The prime minister has allegedly complained to his colleagues that he cannot live on his annual salary of £150,402 and earned more before he took up the top job in July last year.
Shortly before becoming PM, Johnson earned £23,000 a month for his newspaper column in The Telegraph, on top of speeches and appearances for which he raked in hundreds of thousands of pounds.
In one month alone, he reportedly received £160,000 for giving two speeches, according to the Mirror.
But Whitehall sources told the paper the PM wants to wait another six months before handing in his resignation, so he can get Brexit done and see the UK through the worst of the pandemic.
One MP said Johnson was concerned about raising his six children and sending his youngest son, Wilfred, to Eton, which costs £42,500 a year.
‘Boris has at least six children, some young enough to need financial help,’ the MP reportedly said.
‘And he had to pay ex-wife Marina Wheeler a shedload as part of their divorce deal.’
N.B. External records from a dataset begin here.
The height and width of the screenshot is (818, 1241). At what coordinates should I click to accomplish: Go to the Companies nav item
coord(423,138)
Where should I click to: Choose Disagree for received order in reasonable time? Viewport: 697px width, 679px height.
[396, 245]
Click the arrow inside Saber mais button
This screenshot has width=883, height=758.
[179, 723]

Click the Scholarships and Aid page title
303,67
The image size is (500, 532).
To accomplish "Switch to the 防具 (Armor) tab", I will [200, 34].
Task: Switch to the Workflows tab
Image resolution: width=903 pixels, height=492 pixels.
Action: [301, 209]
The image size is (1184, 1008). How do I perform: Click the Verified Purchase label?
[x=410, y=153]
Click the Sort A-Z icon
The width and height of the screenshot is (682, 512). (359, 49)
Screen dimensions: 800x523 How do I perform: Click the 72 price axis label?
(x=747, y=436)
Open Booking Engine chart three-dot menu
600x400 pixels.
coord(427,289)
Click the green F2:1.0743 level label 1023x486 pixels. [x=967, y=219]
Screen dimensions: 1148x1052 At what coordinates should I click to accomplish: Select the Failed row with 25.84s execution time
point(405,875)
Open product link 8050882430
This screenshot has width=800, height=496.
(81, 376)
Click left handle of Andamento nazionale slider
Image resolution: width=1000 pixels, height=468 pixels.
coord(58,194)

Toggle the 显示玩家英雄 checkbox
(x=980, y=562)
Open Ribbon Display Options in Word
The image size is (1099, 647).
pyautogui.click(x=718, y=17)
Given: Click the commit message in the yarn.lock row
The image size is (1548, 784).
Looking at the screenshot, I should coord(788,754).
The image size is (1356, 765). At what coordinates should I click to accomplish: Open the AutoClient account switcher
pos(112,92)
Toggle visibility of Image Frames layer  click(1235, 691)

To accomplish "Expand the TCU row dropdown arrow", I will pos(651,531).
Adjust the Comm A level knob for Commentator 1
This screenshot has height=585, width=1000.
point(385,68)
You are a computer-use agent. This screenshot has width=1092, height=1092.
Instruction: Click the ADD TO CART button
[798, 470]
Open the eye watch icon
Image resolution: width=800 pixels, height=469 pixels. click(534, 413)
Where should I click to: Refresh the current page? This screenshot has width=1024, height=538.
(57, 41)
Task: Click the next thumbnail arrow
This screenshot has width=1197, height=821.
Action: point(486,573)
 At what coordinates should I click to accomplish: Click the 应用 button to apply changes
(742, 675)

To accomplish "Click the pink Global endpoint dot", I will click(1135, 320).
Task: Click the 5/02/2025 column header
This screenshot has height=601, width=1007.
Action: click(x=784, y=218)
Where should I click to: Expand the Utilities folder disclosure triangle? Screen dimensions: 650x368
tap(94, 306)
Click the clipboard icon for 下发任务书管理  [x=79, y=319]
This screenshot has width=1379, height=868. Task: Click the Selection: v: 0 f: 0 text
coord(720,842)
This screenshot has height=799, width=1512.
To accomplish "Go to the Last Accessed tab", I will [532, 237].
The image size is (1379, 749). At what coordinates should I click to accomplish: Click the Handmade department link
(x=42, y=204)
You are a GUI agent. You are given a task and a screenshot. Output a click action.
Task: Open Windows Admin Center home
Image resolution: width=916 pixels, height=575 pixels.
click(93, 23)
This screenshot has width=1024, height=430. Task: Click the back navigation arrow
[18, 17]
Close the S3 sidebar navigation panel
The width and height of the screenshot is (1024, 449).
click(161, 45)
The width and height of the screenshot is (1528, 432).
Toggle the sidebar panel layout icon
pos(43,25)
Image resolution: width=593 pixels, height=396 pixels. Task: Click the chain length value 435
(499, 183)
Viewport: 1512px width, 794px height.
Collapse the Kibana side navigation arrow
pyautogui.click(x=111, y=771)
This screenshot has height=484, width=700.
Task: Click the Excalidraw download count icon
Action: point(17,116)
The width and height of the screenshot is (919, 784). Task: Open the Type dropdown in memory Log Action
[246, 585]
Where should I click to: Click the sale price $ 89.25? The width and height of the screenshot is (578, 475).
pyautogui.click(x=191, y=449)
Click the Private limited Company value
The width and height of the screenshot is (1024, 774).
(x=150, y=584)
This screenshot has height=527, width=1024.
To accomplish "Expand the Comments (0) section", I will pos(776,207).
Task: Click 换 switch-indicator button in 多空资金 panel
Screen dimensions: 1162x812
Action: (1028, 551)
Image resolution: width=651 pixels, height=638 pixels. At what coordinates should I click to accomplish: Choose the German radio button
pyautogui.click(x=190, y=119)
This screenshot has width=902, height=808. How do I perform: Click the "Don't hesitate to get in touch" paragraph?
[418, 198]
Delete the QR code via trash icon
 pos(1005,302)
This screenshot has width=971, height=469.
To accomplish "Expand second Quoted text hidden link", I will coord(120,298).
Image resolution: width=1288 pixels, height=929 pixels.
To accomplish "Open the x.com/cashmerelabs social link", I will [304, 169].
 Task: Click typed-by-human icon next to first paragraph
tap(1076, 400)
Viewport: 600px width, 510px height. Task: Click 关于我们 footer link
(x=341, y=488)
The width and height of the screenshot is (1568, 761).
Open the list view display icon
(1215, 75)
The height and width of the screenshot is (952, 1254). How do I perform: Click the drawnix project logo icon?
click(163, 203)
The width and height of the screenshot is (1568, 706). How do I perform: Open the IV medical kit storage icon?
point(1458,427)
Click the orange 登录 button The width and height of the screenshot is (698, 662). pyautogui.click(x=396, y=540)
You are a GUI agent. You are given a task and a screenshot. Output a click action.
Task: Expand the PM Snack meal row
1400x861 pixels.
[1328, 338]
Another MP called Johnson, who had long pursued his dream of becoming prime minister, a ‘typical adulterer’ who was ‘more interested in the chase than the prize’.
No 10 denied the claims to Metro.co.uk but declined to comment further.
Government officials and former prime ministers can make a great amount of money by giving speeches and making appearances at engagements.
MPs believe Johnson is envious of his predecessors, with Theresa May earning more than £1 million on the lecture circuit since resigning last year.
David Cameron gets £120,000 per speech and Tony Blair is currently worth around £22 million due to consultancy work and giving lectures.
The claims comes after Jennifer Acuri yesterday admitted to having an affair with Johnson while he was mayor of London.
The businesswoman made the admission following accusations last year that Johnson gave her favourable treatment as mayor.
The PM avoided a criminal investigation after the police watchdog found no evidence he influenced thousands of pounds of public money being awarded to Ms Acuri.